YOUR GOAL: Return the stretch from the line with "1232x979 pixels." through the line with "The image size is (1296, 822)." in the data below, character for character, skipping all pictures.

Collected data
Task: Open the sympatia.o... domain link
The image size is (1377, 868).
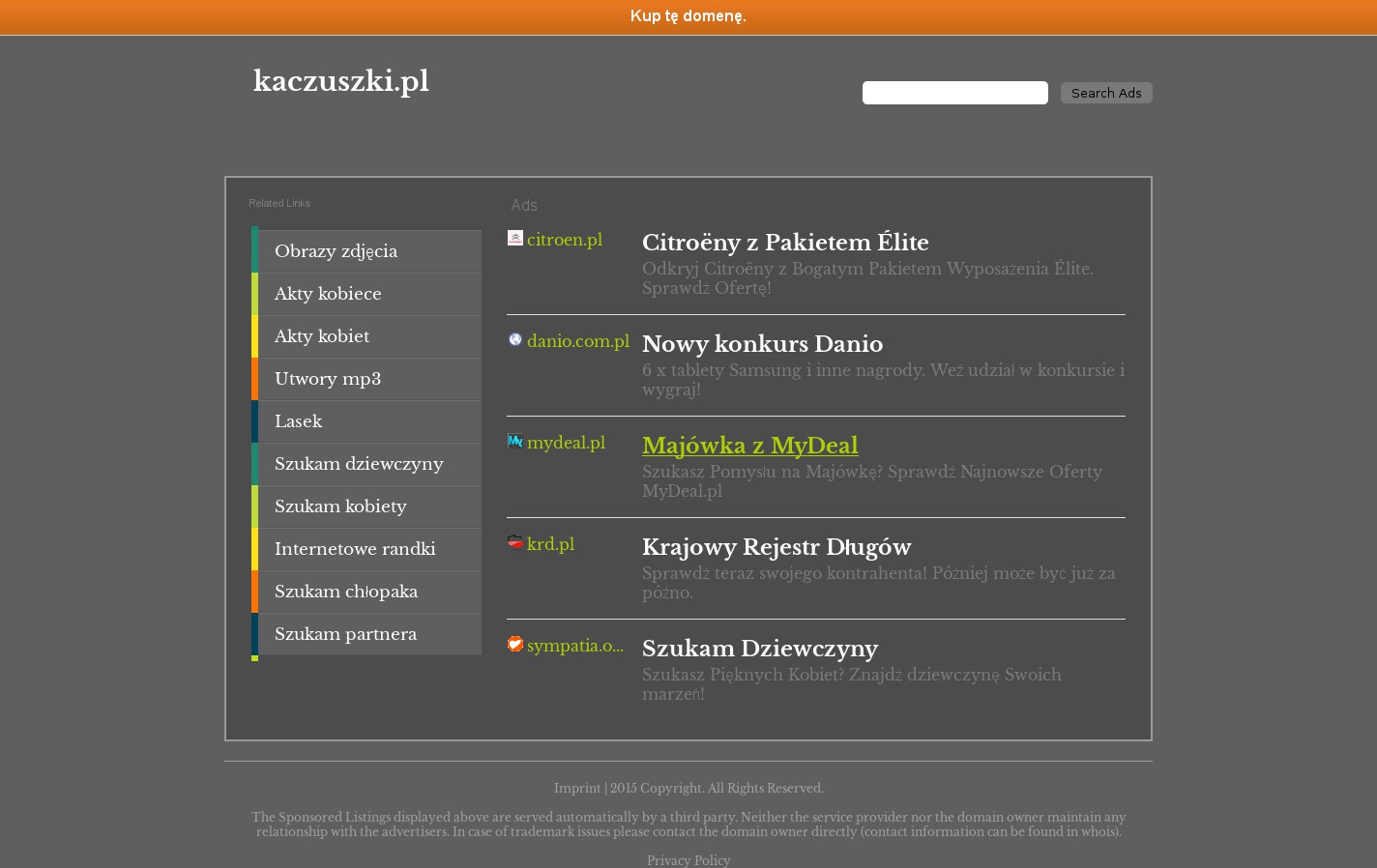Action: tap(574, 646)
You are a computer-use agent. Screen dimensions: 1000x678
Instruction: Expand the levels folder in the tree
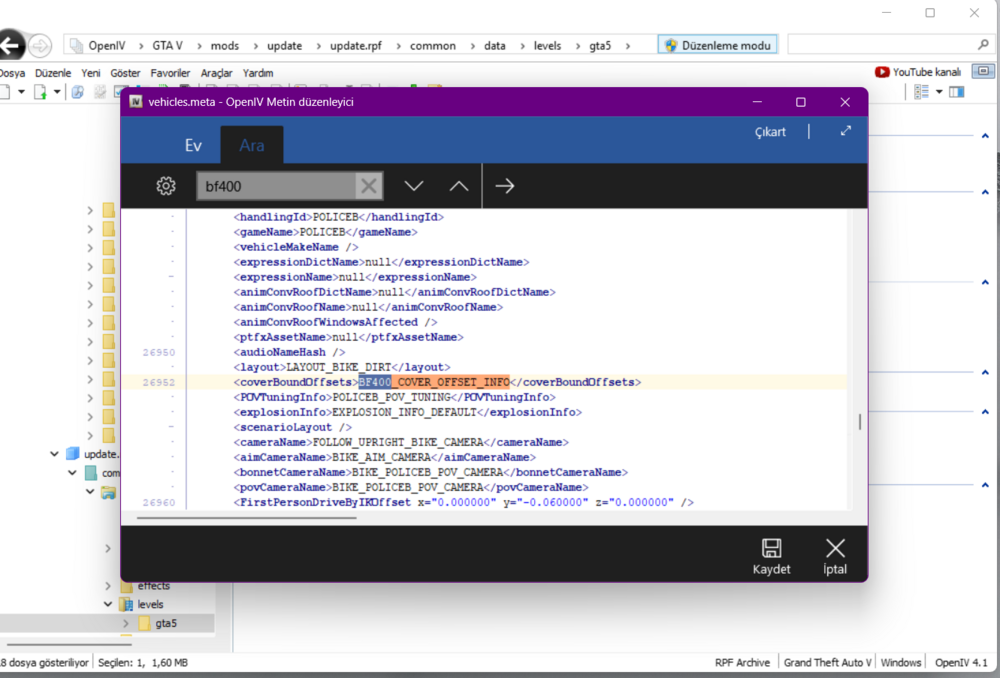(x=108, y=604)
--
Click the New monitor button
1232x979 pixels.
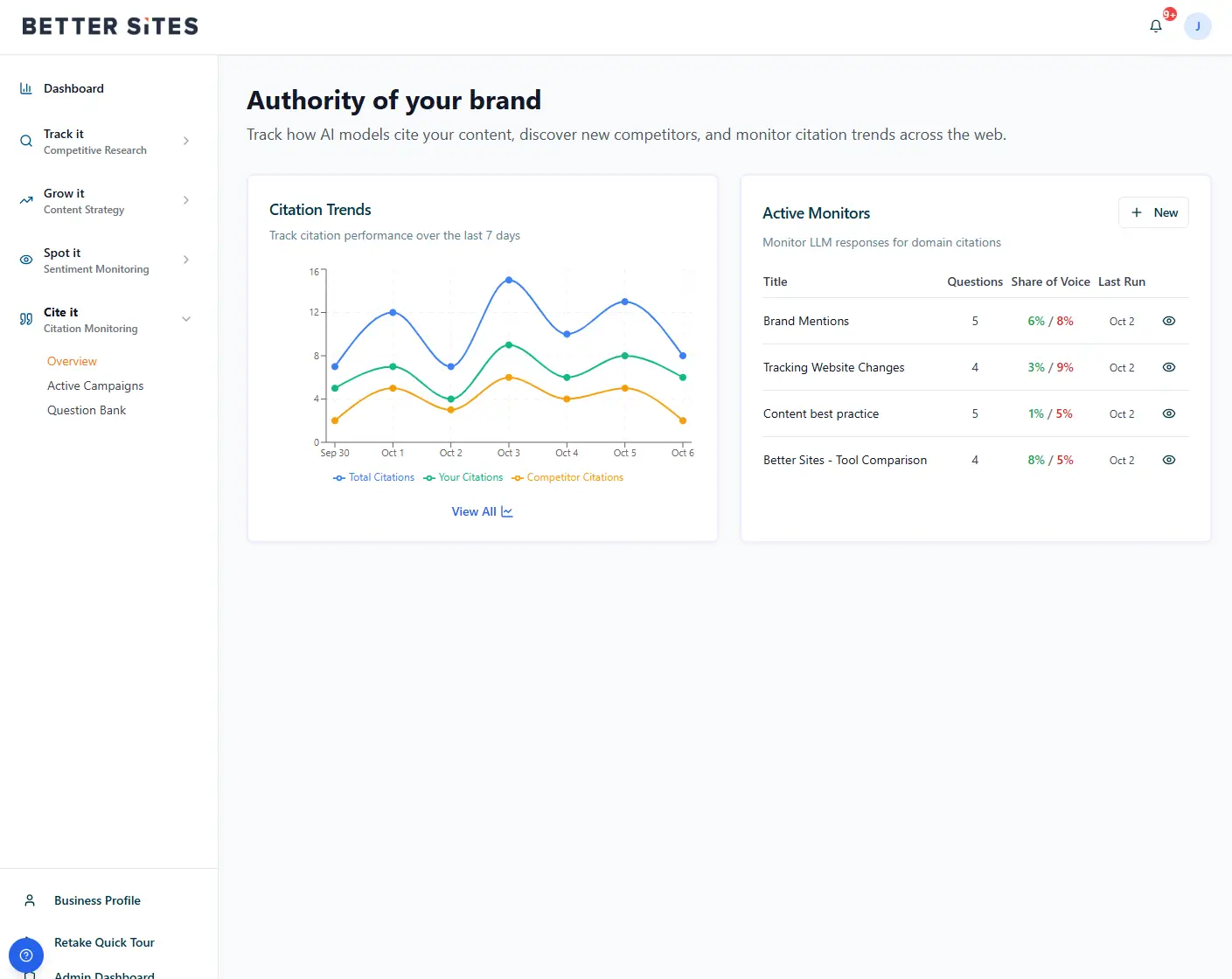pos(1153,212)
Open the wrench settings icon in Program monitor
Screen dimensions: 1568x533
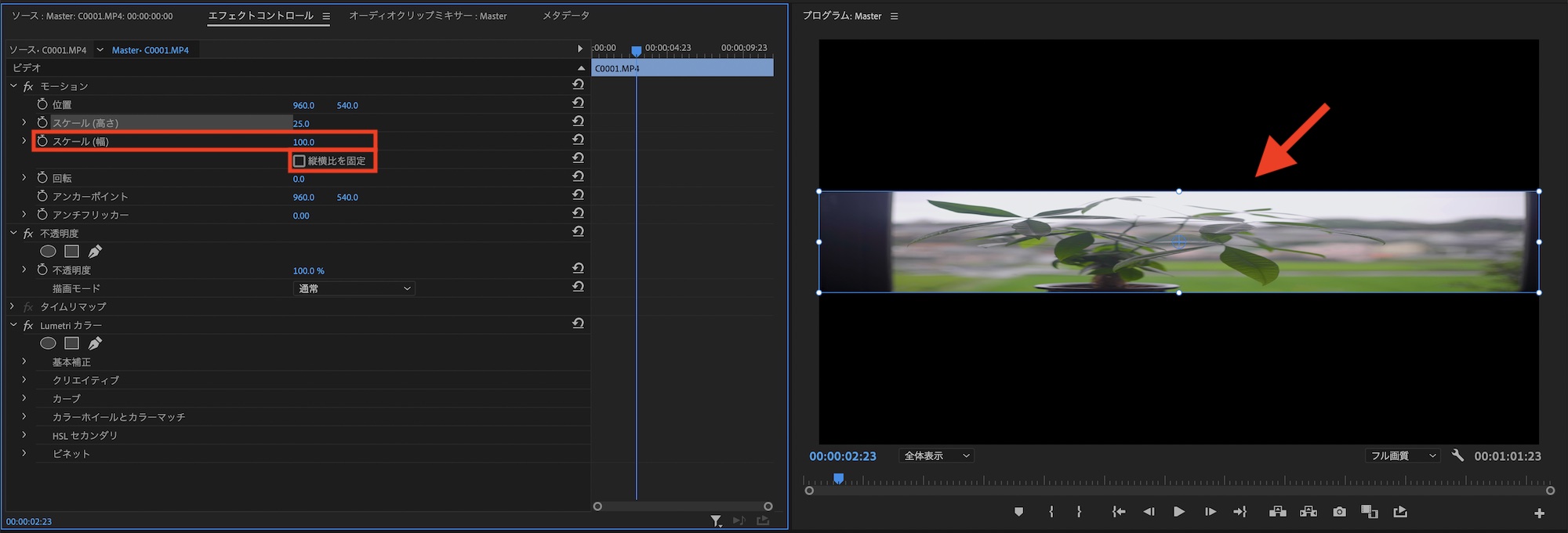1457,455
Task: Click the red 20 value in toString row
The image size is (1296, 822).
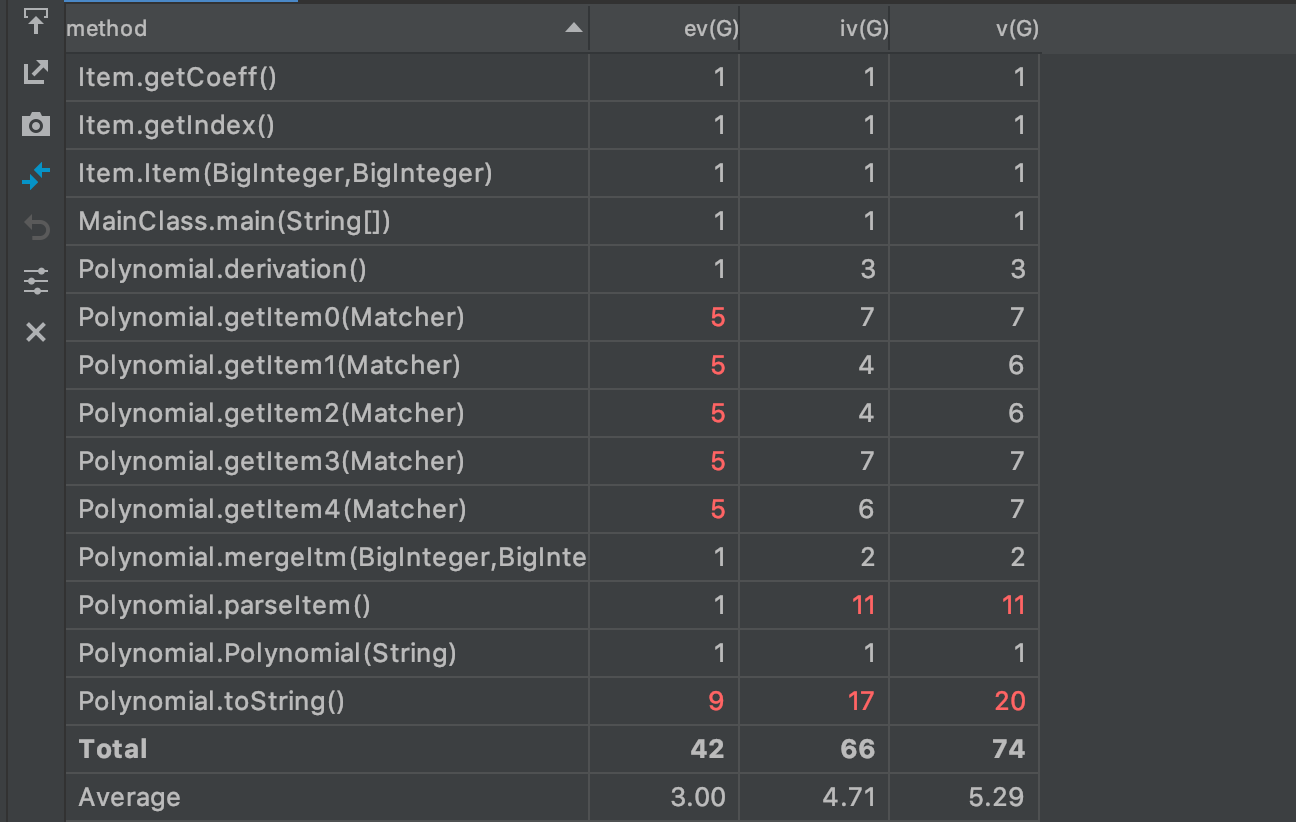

EXERCISE OUTPUT:
1232x979 pixels.
pos(1153,212)
Open the wrench settings icon in Program monitor
Screen dimensions: 1568x533
1457,455
Task: Click the red 20 value in toString row
The image size is (1296, 822).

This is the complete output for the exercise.